Humor als copingstrategie

In heel wat programma’s lachen de personages met serieuze zaken. Denk maar aan seksueel getinte humor. In dat geval wordt humor eigenlijk gebruikt als een copingstrategie om om te gaan met een zwaar thema. Volgens Van der Wal is humor als copingstrategie populair bij tieners. ‘Het haalt wat van de spanning van zware onderwerpen af en maakt het voor tieners ook net iets toegankelijker’, zegt ze. ‘Onze bevindingen impliceren dat tieners het prettig vinden als zaken als seksualiteit op een grappende manier worden gebracht.’

Vooral meisjes hebben een voorkeur voor programma’s waarin humor als copingstrategie gebruikt wordt. Jongens hebben een grotere voorkeur voor agressie en agressieve humor in hun favoriete programma’s. ‘Omdat agressie voor jongens gewoon meer geaccepteerd gedrag is dan voor meisjes’, verklaart Van der Wal.

‘Tieners vinden het prettig als seksualiteit op een grappige manier wordt gebracht’

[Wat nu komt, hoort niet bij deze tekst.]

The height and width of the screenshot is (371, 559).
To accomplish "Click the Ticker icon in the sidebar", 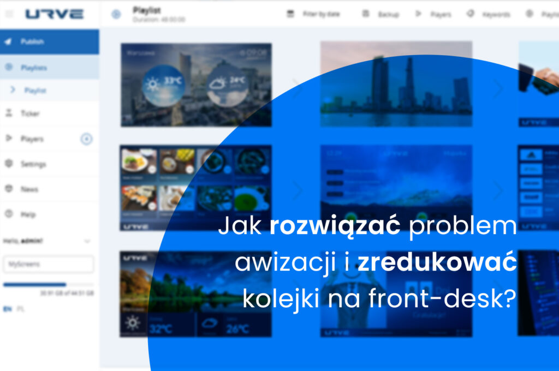I will 8,113.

Sommige programma’s worden volgens haar vaak te snel weggezet als agressief, terwijl andere programma’s juist te mild beoordeeld worden. ‘Verbale en indirecte agressie worden vaak niet meegenomen in de beoordeling van de gewelddadigheid van een programma’, zegt ze.

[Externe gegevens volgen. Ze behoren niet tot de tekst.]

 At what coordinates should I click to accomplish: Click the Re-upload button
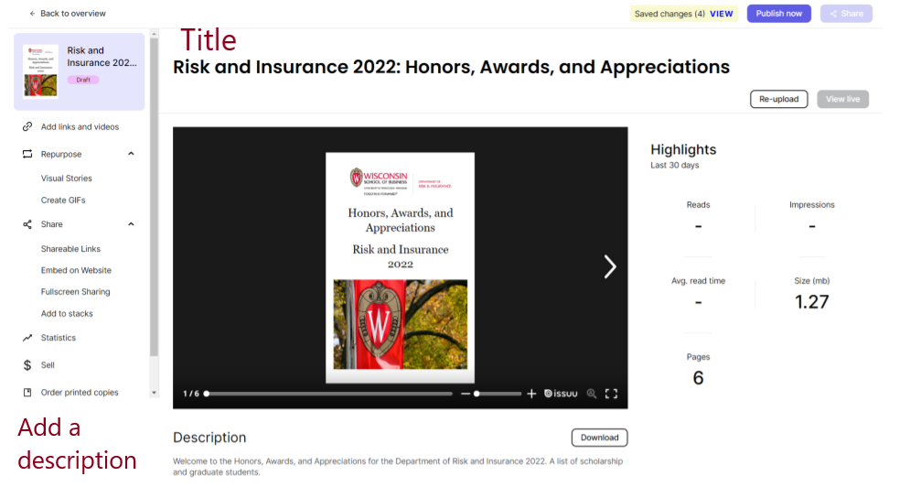coord(779,99)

‘Programma’s waarin geroddeld en gepest wordt, denk maar aan het populaire Mean Girls, en waarin personages buitengesloten worden, kan ook tot imitatiegedrag leiden. Wanneer jongeren zich zo in het echte leven gaan gedragen, kunnen anderen daar echt wel last van hebben. Dus ik pleit er wel voor om in classificatiesystemen niet alleen naar fysieke agressie te kijken, maar ook naar verbale en indirecte agressie.’